そもそも食肉にするなら、交尾の必要はないはず。あえてそのシーンを入れたとしか思えない。
映画『オクジャ』では、 ミランダ社のCEOルーシーも女性だが、彼女がやっているのはメスの尊厳を踏みにじることではないか?
ポン・ジュノ監督が意図していたかは不明だが、この視点は強烈だ。
根底に、そんな物議をかもすような皮肉のテーマがあったからかもしれない。
果たしてALFは正義か?
『オクジャ』で答えが出なかったのは、ALF(動物解放戦線)は正義かどうか問題。
中心にいたス ティーヴン・ユァン演じるケイはコミックリリーフ的な役割も担っていたので、正義として描かれていたようには思えない。
最後ALFに入るメンバーが増えて、いろいろな主張を持った若者が活動を続けていくのは素晴らしいような気もするが、彼らが何かを変えていけるのかは疑問。
企業が動物を虐待していることはわかっても食肉文化と資本主義がある限り、根本的な解決は難しいだろう。

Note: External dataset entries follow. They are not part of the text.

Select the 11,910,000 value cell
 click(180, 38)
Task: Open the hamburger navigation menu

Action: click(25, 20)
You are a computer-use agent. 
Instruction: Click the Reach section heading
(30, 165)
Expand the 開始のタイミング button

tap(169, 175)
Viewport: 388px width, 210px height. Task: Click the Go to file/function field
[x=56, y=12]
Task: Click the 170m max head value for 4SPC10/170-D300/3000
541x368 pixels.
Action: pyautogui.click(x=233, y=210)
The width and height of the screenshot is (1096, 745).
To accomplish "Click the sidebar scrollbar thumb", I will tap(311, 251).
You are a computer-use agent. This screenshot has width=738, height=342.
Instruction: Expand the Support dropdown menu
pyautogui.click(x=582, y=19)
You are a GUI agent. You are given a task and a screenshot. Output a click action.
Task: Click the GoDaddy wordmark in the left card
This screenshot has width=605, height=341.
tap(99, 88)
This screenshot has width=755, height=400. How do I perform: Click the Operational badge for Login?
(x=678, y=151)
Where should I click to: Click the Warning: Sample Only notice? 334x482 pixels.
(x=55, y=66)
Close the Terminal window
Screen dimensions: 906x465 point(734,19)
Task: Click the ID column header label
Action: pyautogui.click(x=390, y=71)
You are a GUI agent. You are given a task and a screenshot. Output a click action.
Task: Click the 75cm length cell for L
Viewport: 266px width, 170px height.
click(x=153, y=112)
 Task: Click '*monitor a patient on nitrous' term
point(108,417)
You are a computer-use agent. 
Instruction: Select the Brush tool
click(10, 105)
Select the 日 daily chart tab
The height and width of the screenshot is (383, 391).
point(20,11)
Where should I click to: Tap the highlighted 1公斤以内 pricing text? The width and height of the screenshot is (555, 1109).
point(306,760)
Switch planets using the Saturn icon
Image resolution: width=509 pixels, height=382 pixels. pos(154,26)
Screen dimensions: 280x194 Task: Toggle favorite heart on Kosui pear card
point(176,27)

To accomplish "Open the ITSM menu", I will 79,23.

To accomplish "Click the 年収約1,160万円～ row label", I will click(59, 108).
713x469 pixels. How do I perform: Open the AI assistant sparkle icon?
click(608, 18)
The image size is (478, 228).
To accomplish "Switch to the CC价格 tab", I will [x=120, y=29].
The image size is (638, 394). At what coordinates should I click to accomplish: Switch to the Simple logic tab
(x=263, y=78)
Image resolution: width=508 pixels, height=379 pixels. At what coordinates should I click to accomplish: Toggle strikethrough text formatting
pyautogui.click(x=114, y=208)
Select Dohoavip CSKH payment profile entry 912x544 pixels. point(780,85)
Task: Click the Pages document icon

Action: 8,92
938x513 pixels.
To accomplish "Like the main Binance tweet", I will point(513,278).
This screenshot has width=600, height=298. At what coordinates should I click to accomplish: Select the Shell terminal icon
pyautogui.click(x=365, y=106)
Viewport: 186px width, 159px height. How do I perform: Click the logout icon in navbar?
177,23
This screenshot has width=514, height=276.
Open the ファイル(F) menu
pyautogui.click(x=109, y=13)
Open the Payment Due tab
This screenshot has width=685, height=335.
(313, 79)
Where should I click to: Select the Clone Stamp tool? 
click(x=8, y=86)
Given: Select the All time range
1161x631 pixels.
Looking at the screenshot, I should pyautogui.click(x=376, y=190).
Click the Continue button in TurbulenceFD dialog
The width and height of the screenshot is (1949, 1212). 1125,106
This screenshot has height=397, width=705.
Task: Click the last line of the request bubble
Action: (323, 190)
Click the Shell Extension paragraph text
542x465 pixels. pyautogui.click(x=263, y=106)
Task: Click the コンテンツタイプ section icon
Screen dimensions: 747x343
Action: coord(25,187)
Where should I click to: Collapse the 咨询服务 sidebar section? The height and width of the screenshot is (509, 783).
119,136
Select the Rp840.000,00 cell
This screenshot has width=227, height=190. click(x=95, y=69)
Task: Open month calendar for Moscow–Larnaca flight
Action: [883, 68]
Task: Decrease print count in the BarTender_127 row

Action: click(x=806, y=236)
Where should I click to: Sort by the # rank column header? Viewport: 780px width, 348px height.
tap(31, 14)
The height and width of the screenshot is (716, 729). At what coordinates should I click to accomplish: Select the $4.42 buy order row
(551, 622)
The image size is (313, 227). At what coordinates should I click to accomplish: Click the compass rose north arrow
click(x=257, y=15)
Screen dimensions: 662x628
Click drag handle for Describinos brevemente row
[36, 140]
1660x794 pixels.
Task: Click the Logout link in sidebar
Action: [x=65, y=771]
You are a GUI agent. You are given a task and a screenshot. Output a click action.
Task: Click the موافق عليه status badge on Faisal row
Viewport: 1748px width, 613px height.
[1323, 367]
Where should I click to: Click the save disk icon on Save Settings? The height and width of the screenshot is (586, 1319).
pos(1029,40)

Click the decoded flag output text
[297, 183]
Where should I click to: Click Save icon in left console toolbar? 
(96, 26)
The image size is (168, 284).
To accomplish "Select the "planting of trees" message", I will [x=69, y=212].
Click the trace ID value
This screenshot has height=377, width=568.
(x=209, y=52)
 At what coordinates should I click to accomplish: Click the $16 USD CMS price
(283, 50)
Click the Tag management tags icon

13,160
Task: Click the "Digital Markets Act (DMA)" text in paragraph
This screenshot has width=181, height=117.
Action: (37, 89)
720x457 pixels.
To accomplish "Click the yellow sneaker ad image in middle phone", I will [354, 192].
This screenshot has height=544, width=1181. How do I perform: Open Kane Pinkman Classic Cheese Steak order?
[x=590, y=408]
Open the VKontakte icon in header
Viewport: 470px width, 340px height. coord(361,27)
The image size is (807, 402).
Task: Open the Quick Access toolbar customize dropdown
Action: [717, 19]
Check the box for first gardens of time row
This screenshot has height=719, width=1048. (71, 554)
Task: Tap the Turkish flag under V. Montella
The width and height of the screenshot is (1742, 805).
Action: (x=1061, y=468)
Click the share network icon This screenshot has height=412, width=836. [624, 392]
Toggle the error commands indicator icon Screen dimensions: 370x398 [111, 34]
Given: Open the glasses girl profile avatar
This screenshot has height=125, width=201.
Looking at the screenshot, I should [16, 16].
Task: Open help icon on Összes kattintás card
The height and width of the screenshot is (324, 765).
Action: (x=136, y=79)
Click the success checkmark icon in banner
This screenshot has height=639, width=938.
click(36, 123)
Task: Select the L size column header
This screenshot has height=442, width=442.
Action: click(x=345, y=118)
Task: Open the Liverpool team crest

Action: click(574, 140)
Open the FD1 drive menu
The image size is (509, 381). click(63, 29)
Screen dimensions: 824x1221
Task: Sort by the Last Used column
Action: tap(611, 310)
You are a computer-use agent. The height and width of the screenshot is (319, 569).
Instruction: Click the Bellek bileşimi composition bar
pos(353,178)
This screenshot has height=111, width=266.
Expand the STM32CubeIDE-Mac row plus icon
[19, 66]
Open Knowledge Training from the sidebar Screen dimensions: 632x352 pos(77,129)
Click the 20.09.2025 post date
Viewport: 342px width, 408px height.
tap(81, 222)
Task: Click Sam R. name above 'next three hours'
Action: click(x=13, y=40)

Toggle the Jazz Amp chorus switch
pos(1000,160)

ちなみに動物解放戦線ALFは実在する組織で、放火や盗みなど非合法な運動を行ってきた。
キューブリック風の左右対称・寒色,対比がすごい
余談だけど、『オクジャ』では、 ミランダ社の施設などが、左右対称で寒色のシーンが多かった。 スタンリー・キューブリック監督の『2001年宇宙の旅』や『シャイニング』、『 フルメタルジャケット』を想起させる。
逆にミジャには暖色を使っていて、対比が素晴らしいと感じた。